The coronavirus pandemic has revealed a distressing fact in the housing world: Federal home-loan policies that promote “responsible, affordable mortgage credit access” for minorities are instead setting them up for an increased risk of failure.

Sadly, structural barriers for people of color do exist in housing. Rather than being the result of inadvertent discrimination by lenders, it mostly stems from misguided government policies. At the state and local level, zoning and building codes have created a supply shortage that is most pronounced at lower price points, where minorities tend to buy and which helps to drive up prices.

At the federal level, policymakers and advocacy groups have been trying to promote greater buying power for marginalized groups in a futile attempt to increase access. However, lowering lending standards or interest rates only works when there is ample supply.

In today’s constrained market, the unintended consequence is that marginalized borrowers mainly bid against one another for scarce homes. The additional buying power is thus quickly capitalized into higher home prices, which means stretched budgets for marginalized borrowers. During economic hardship, this translates into higher default risk.

A new analysis by the AEI Housing Center shows that because of these federal policies, today the single best predictor (per ZIP code) of a change in delinquency rate due to the pandemic has become the share of minority borrowers residing in it. The higher the minority share, the larger the increase in the delinquency rate. The outcome is a fundamental injustice that runs counter to the 1968 Fair Housing Act, which not only prohibits discrimination in housing, but legally requires federal agencies to further the goal of fair housing.

These heightened delinquencies are occurring mostly in the same neighborhoods that were devastated a decade ago in the aftermath of the Great Recession. The only difference is that it is happening despite all the purported safeguards of the 2010 Dodd-Frank Act, which stopped the most egregious underwriting practices, and the U.S. government securitizing about three in four of all mortgages.

But there is a second issue. These affordable federal housing policies, which enable minorities to buy especially during a boom when houses are more expensive, expose them to greater default risk during a bust. This also creates greater home price volatility in less affluent communities — a phenomenon that is greatly attenuated in more affluent ones with less risky lending and greater borrower resources to fall back on.

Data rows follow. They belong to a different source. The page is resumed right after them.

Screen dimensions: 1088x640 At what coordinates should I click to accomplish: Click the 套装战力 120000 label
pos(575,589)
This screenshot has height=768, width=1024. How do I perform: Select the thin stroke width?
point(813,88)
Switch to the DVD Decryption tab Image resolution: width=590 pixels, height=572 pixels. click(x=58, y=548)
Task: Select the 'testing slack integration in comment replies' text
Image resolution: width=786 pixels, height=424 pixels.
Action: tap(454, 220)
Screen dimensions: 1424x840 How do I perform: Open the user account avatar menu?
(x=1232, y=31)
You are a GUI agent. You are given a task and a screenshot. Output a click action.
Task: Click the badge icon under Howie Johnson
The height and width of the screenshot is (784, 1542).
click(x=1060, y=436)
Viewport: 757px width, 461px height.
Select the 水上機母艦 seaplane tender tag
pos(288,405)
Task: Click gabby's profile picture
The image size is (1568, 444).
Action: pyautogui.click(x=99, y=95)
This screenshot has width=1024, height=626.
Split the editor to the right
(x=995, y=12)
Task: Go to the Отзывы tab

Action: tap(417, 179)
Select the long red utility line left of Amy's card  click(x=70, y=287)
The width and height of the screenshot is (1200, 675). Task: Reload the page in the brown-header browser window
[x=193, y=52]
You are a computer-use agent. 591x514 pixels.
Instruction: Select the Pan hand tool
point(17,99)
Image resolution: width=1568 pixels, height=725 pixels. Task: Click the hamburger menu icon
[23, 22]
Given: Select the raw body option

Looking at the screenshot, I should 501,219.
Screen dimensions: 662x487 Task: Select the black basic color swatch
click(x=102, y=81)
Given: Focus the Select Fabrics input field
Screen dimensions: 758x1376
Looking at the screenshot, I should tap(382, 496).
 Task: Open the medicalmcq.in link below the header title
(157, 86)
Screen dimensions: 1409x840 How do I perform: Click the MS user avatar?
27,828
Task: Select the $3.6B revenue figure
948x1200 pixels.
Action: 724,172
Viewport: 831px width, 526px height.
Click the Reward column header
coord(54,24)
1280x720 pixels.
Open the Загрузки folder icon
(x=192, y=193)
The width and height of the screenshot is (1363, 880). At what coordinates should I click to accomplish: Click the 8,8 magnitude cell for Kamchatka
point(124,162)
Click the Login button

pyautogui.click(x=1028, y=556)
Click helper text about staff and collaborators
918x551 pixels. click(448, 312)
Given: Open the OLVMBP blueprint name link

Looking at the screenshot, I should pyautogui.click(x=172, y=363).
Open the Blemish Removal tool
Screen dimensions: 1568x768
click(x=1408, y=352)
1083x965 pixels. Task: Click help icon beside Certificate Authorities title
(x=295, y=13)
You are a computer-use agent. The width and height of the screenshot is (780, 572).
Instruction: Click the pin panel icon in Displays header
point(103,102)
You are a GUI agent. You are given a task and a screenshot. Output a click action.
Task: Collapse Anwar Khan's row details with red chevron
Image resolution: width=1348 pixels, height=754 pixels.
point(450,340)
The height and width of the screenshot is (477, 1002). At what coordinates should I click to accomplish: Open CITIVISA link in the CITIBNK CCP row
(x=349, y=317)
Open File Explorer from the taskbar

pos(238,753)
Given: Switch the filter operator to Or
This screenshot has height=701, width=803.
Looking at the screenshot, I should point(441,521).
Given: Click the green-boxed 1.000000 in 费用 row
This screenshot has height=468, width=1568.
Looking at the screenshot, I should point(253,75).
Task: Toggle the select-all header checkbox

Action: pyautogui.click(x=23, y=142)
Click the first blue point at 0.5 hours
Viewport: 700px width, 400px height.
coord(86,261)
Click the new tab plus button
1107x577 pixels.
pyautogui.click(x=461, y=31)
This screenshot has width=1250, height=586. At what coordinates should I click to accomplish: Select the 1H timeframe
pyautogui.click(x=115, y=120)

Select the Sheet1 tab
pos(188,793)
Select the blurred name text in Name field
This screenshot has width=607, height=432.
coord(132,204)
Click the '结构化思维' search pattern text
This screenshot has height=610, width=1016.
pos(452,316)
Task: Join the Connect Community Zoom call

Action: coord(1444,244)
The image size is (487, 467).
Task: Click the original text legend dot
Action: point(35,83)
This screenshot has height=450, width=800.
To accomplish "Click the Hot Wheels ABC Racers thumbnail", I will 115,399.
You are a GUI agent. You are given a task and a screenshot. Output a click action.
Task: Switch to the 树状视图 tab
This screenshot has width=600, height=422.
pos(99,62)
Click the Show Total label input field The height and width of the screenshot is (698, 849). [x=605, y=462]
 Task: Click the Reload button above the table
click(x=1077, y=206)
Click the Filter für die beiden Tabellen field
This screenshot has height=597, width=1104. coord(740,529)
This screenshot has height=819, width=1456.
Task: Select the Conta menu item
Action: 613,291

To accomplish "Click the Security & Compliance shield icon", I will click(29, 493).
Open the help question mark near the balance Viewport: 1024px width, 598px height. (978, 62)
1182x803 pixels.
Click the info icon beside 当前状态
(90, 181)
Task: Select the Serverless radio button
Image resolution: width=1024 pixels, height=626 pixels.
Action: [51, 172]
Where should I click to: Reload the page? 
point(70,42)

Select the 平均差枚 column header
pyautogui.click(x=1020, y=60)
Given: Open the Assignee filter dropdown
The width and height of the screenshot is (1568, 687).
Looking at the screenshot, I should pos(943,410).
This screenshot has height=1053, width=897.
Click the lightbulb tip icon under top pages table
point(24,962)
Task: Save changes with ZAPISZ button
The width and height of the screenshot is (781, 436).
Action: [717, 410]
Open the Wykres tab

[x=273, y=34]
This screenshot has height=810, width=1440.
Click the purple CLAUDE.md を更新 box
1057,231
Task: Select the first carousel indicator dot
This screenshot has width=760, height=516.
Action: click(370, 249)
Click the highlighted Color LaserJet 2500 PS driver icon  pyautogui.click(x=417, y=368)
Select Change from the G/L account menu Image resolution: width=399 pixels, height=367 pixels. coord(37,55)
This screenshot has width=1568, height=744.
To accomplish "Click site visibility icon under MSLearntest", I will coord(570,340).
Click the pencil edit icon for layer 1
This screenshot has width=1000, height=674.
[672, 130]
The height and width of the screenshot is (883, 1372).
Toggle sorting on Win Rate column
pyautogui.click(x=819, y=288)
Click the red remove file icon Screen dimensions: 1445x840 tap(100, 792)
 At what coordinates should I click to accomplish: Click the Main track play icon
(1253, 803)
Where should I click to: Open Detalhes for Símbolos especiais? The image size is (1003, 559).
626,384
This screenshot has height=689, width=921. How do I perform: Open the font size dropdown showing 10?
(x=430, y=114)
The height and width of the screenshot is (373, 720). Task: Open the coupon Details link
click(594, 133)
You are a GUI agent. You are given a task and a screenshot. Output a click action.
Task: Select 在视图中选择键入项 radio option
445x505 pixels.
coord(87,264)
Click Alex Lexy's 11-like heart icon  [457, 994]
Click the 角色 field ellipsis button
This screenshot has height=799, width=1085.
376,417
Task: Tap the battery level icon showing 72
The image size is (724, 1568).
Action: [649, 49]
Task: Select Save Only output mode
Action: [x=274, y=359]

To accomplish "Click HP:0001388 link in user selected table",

While it is often argued that buying a home early in life is the key to building wealth, it is when and where you buy that matters most. Ultimately, nothing strips wealth faster from borrowers of color than purchasing a home in high-risk neighborhoods late in a housing up-cycle. Unwittingly, borrowers end up speculating in land (since the structure value of the home is mostly fixed). In many areas of the country with high levels of minority homeownership, land prices over the last 25 years have been much more volatile than the Dow Jones Industrial Average.

Wild home price cycles and risky lending discriminate against unwitting borrowers of color that get their timing of the purchase wrong. Stable home price cycles and safe lending, on the other hand, allow borrowers to build lasting wealth.

To achieve this, there needs to be more supply. Places such as Minneapolis or Portland, Ore., have already eased burdensome local zoning codes, which will ultimately enable new home construction.

Another place, Palisades Park, N.J., a suburb of New York City, which did away with its restrictions long ago, was able to add 24% to its housing stock between 2000 and 2013. While this process will take time, the AEI Housing Center estimates that gradually replacing a small portion of one-unit homes with two-to-four-unit ones has the potential of adding about 8 million homes over the next two decades — or about 6% to the current stock.

In the meantime, federal policies should limit risky lending practices, especially during a boom, instead of encouraging them. Unfortunately, this message has not reached everyone. The Consumer Financial Protection Bureau’s new QM (qualified mortgage) proposed rule would enable borrowers to get even riskier loans, setting up people of color, once again, for failure.

Even if the effects of COVID-19 do not result in a full-fledged housing recession, the current delinquency data warns us that unless federal home loan policies change quickly, communities of color will again be the ones that will shoulder the most pain. This is the definition of systemically unfair housing.